Passage provided -
The term “big data” is used to describe data sets that are 
too large or complex to be worked with using commonly- 
available tools [1]. Climate science represents a big data 
domain that is experiencing unprecedented growth [2]. 

Some of the major big data challenges facing climate 
science are easy to understand: large repositories mean that 
the data sets themselves cannot be moved: instead, 
analytical operations need to migrate to where the data 
reside; complex analyses over large repositories requires 


high-performance computing; large amounts of information 
increases the importance of metadata, provenance 
management, and discovery; migrating codes and analytic 
products within a growing network of storage and 
computational resources creates a need for fast networks, 
intermediation, and resource balancing; and, importantly, 
the ability to respond quickly to customer demands for new 
and often unanticipated uses for climate data requires 
greater agility in building and deploying applications [3]. It 
is useful to situate our big data challenges in this larger 
context, because doing so helps us understand where 
innovation can yield improvements.

Exercises to complete -
1. List the things whose importance, according to the passage on big data in climate science, increases with large amounts of information.
2. Carry on the passage on big data in climate science, beginning after its final sentence.
The data that follow are not needed here.

Information supplied -
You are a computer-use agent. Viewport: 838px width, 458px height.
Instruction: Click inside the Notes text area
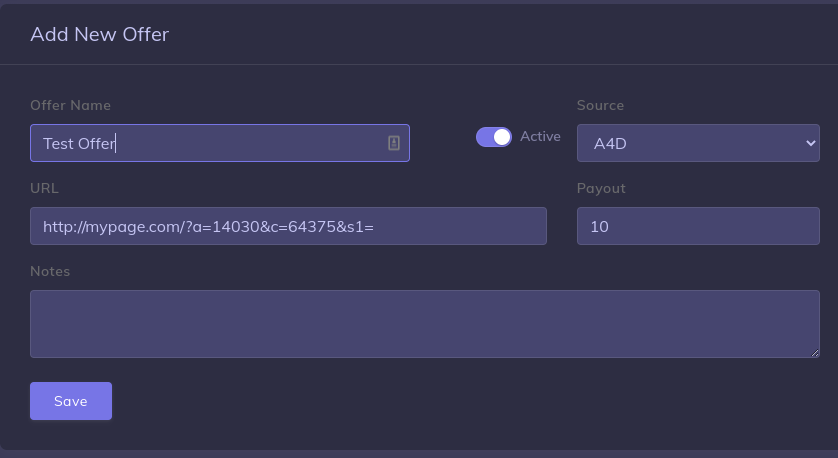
--
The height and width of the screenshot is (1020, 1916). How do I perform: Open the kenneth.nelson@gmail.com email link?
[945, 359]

Answers provided -
1.
- Metadata
- Provenance management
- Discovery

2.
2. BACKGROUND 

Our understanding of the Earth’s processes is based on a 
combination of observational data records and mathematical 
models. The size of NASA’s space-based observational data 
sets is growing dramatically as new missions come online. 
However a potentially bigger data challenge is posed by the 
work of climate scientists, whose models are regularly 
producing data sets of hundreds of terabytes or more [2, 4]. 

The NASA Center for Climate Simulation (NCCS) 
provides state-of-the-art supercomputing and data services 
specifically designed for weather and climate research. The 
NCCS maintains advanced data capabilities and facilities 
that allow researchers within and beyond NASA to create 
and access the enormous volume of data generated by 
weather and climate models. Tackling the problems of data 
intensive science is an inherent part of the NCCS mission. 

There are two major challenges posed by the data 
intensive nature of climate science. There is the need to 
provide complete lifecycle management of large-scale 
scientific repositories. This capability is the foundation upon 
which a variety of data services can be provided, from 
supporting active research to large-scale data federation, 
data publication and distribution, and archival storage.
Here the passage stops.